John Williams, over at Shadow Stats, compiles economic data for inflation and unemployment the way it used to be calculated pre-1990. Based on that data, the CPI inflation rate is over 10%, and the unemployment rate is over 15% (see charts). The Misery Index is the sum of the current inflation rate and the unemployment rate.  If it were to be calculated using the older methods, the Index would now be over 25, a record high. It surpasses the old index high of 21.98, which occurred in June 1980, when Jimmy Carter was president. Most believe the height of the Index along with the Iranian hostage crisis is what caused Carter to lose his re-election bid.

We’ve changed a lot of the way we measure inflation and unemployment since then partially because we’ve tried to focus more narrowly on measures of both inflation and unemployment but also because the measures were consistently high during the 1970s and 1980s.  The inflation rate as stated by the CPI was frequently overstated because of its use of a base market basket that didn’t always reflect the introduction of new goods and services, the places people shop, and the switching or substitution behavior of people.  It had a fix budget apportionment that was used to weight prices and those weights were frequently stale.

The changes in the way the unemployment rate was measured had to do with the shift away from  reliance on the traditional 40 hour work week job by both businesses and job seekers.  The unemployment rate was changed so that you only had to work at least one hour a week at paid work to be excluded.   This is why economists look at a bunch of different statistics to get a handle on the job market.  People that don’t want to work part time but are stuck there are now considered underemployed and are tracked separately.  If you visit Shadow Government Statistics you can see comparisons of the old and the new way of doing things.

Some of the most salient points are that long-term, discouraged workers were taken out of the unemployment statistic in 1994.  SGS calls this being “defined out of existence”.  Again, the statistic is still being tracked so you have to go look for it at the BLS.  I will say that economics reporters have been doing a better job of providing more than just the unemployment rate in their analysis.  You  have to look at the underemployed and the discouraged worker to get a good idea of what’s going on.  We’ve talked about the changes in the make up of the labor force around here because it’s one of the reasons that you’re seeing the unemployment rate go up and down recently.  When discouraged workers re-enter the labor force, the new unemployment rate will go up because the number of people in the labor force–the denominator in the statistic–goes up.
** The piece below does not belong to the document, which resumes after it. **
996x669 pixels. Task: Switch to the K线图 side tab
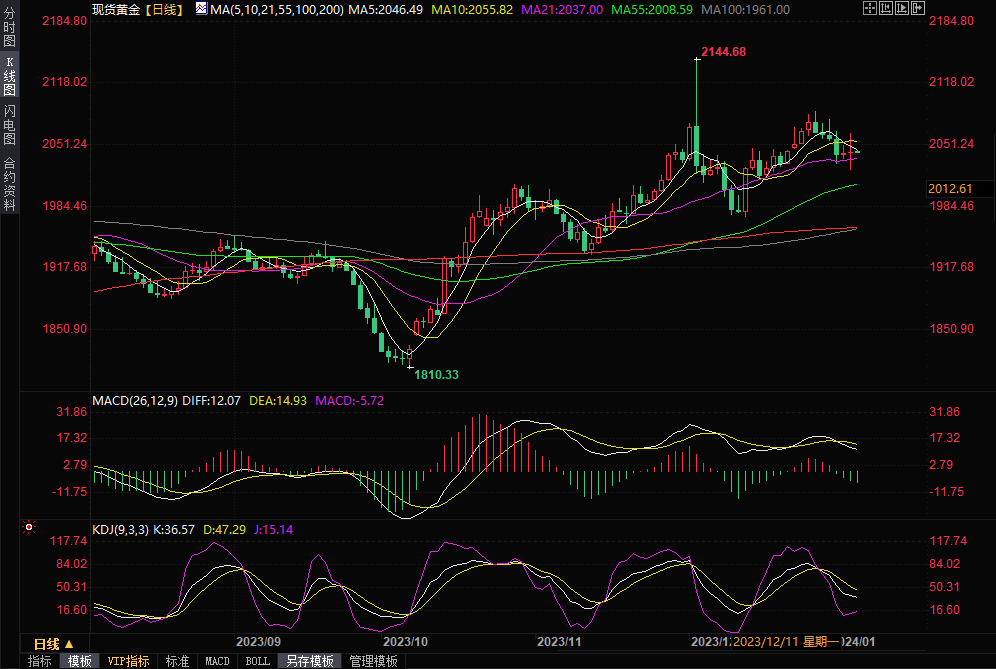click(9, 76)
I actually have less problems with the changes in the inflation right but then again, the problem is that people need to realize that the definitions of the measures have changed and narrowed so it is important to look at more than just one rate.  This does explain, however, why people whose budgets are being impacted by food and gas prices  aren’t seeing the pain in the new inflation rates.  We’ve talked about this before also.
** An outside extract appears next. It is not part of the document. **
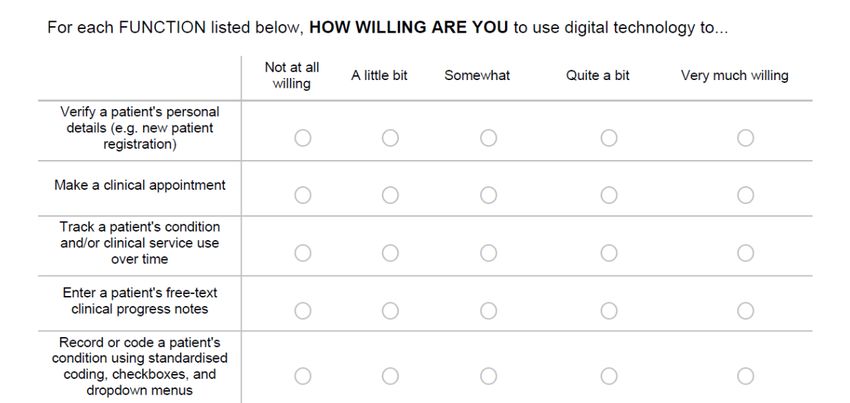Pick 'Not at all willing' for clinical appointment row
Viewport: 850px width, 403px height.
coord(302,195)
So, what does this mean?  I think it’s significant that the Misery Index is basically at similar levels to the last time the country was expressing discontent with the economy because it gives us a historical perspective. Ronald Reagan probably would not have won a second term if the Federal Reserve didn’t start significantly loosing monetary policy during that same time which brought down the inflation included in the Misery Index.The first Reagan term was the last time the economy was this bad.  Changes in monetary policy were the real reason for the worst of the Carter Recession and much of the eventual Reagan Recovery although some of the Reagan Recovery was due to the incredible increase in government purchases which are typical Keynesian economic aggregate demand stimulation policies.   Paul Volcker and the Fed brought on a recession by increasing interest rates in an attempt to reign in inflation and inflation expectations.  They did so. It happened with some extreme economic pain and that was what the Misery Index was supposed to reflect at the time.  The drivers for the misery right now are different.  We have record loose monetary policy.  The incredible shock to the economy of the financial crisis is the root of our issues now.